# Daten von unformatierter Festplatte retten



## celph_titled (24. Juli 2008)

Hallo,

ich hab hier die Festplatte von einem Kumpel, die von einem Tag auf den anderen scheinbar ihr Dateisystem verloren hat. Bei ihm war es vorher die Systempartition mit Windows etc. und plötzlich hieß es beim Booten, es würde kein Betriebssystem gefunden (oder so ähnlich).
Jedenfalls haben wir die Platte jetzt bei mir eingebaut, da ist sie unter Windows aber auch nicht einlesbar, weil das Dateisystem ja RAW ist.

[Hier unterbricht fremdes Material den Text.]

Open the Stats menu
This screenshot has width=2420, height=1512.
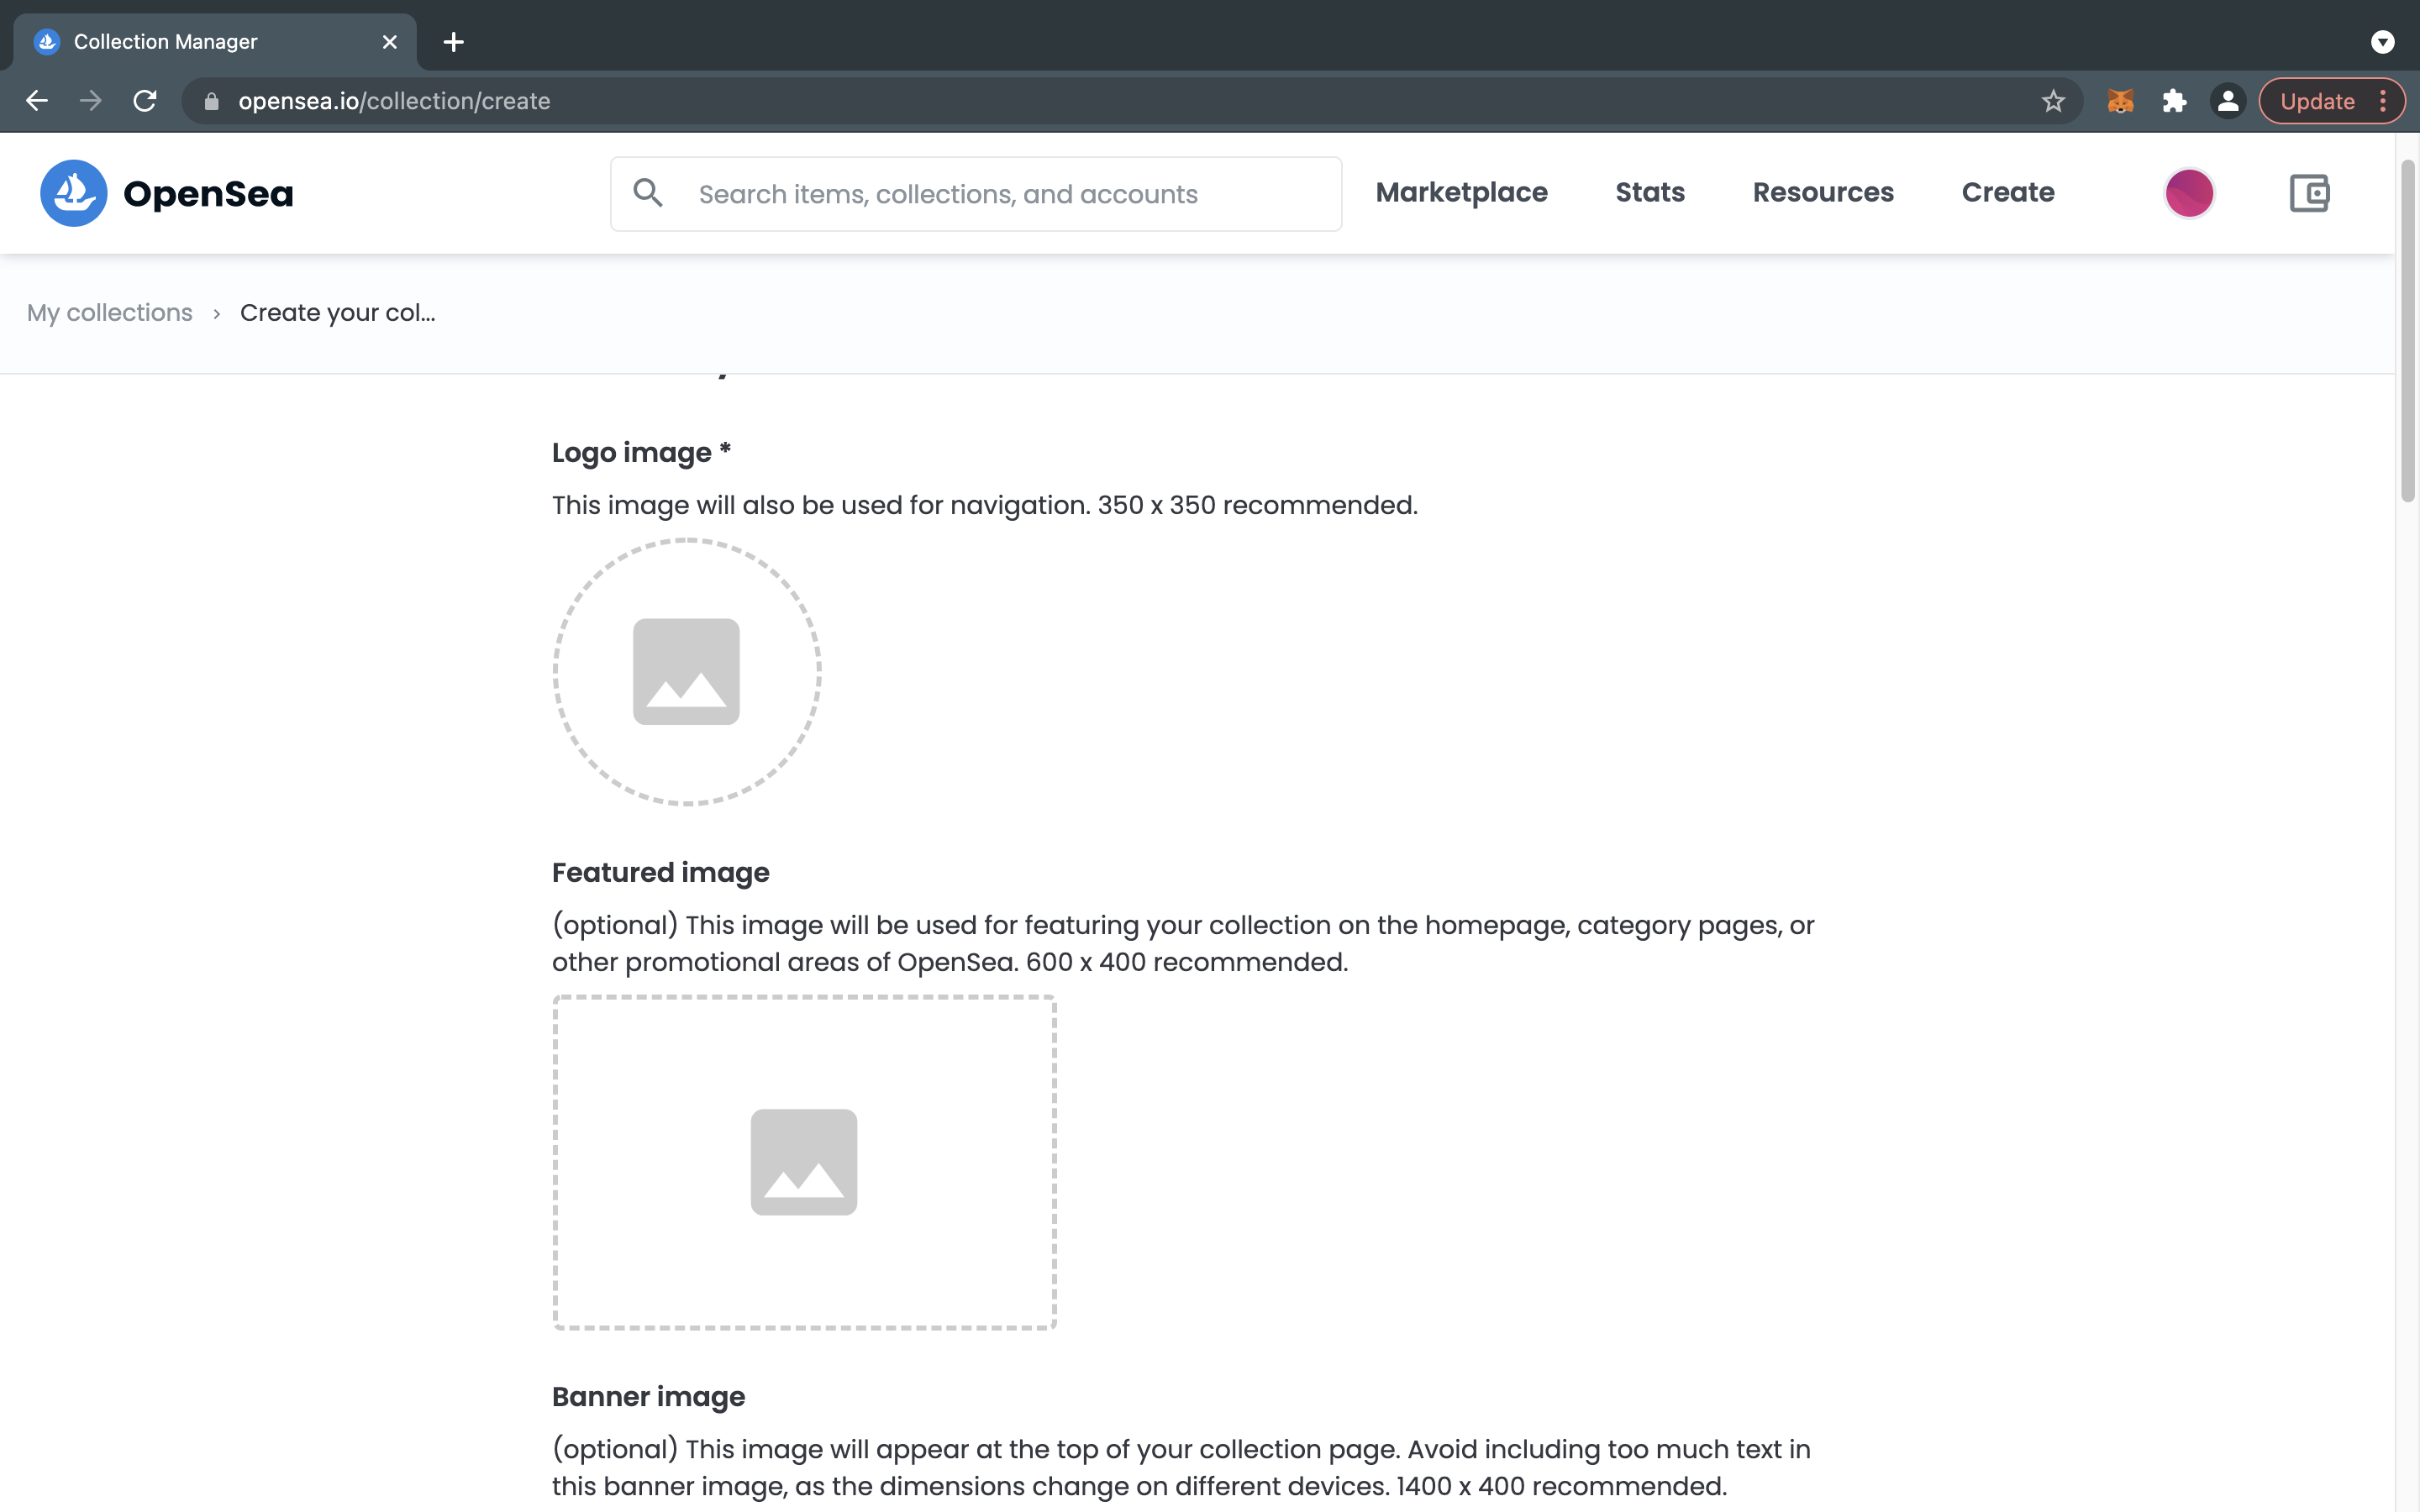click(x=1650, y=192)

Dann hab ich ein paar solche Wiederherstellungs-Programme drüberlaufen lassen, unter anderem Ontrack EasyRecovery, und es werden scheinbar auch alle Dateien gefunden und können auch perfekt wieder hergestellt werden. Das heißt es ist wohl nur das Dateisystem kaputt.
Ist es irgendwie möglich, das zu reparieren, ohne die Festplatte formatieren zu müssen?
Falls nein: es sind auf der Festplatte sehr wichtige Textdateien. EasyRecovery kann aber nur Dateien mit einer Signatur wiederherstellen, welche die Textdateien nicht haben. Kennt da einer eine Möglichkeit oder ein anderes Programm, womit ich auch Dateien ohne Signatur wiederfinden kann?

Danke im Vorraus


----------



## PC Heini (24. Juli 2008)

Hoffentlich haste noch nicht zuviel dran rumgebastelt. Da hats vermutlich den Bootsektor verhauen. Je nach Betriebsystem kann man das noch reparieren. Google mal nach dem Betriebssysem und dann nach Bootsektor wiederherstellen.


----------



## celph_titled (24. Juli 2008)

Ja, den Bootsektor habe ich gerade mit TestDisk wieder hergestellt, d.h. den BackupBootSector über den normalen kopiert. Das ändert an dem unformatierten Zustand aber nichts. In der Fehlermeldung steht jetzt allerdings nicht mehr, dass der Datenträger unformatiert ist, sondern dass er beschädigt und nicht lesbar ist. In der Anleitung von TestDisk steht, dass in dem Fall das Dateisystem beschädigt ist und das Programm nicht weiter helfen kann.
Gibt es irgendein Programm, das mir das Dateisystem wieder herstellen kann? Ich hab eigentlich keine Lust die Dateien alle wieder herzustellen, es wäre besser, wenn die Partition wieder laufen würde.


----------



## PC Heini (25. Juli 2008)

Programme die das können gibt es schon. Nur ist die Frage, obs dann auch so ist, wie Du es willst. Google mal nach Daten wiederherstellen. Da kannste auswählen und lesen. Viel Glück bei der Operation. ( Allerdings gibts auch Datenrettungsfirmen, die kosten aber ein heiden Geld )


----------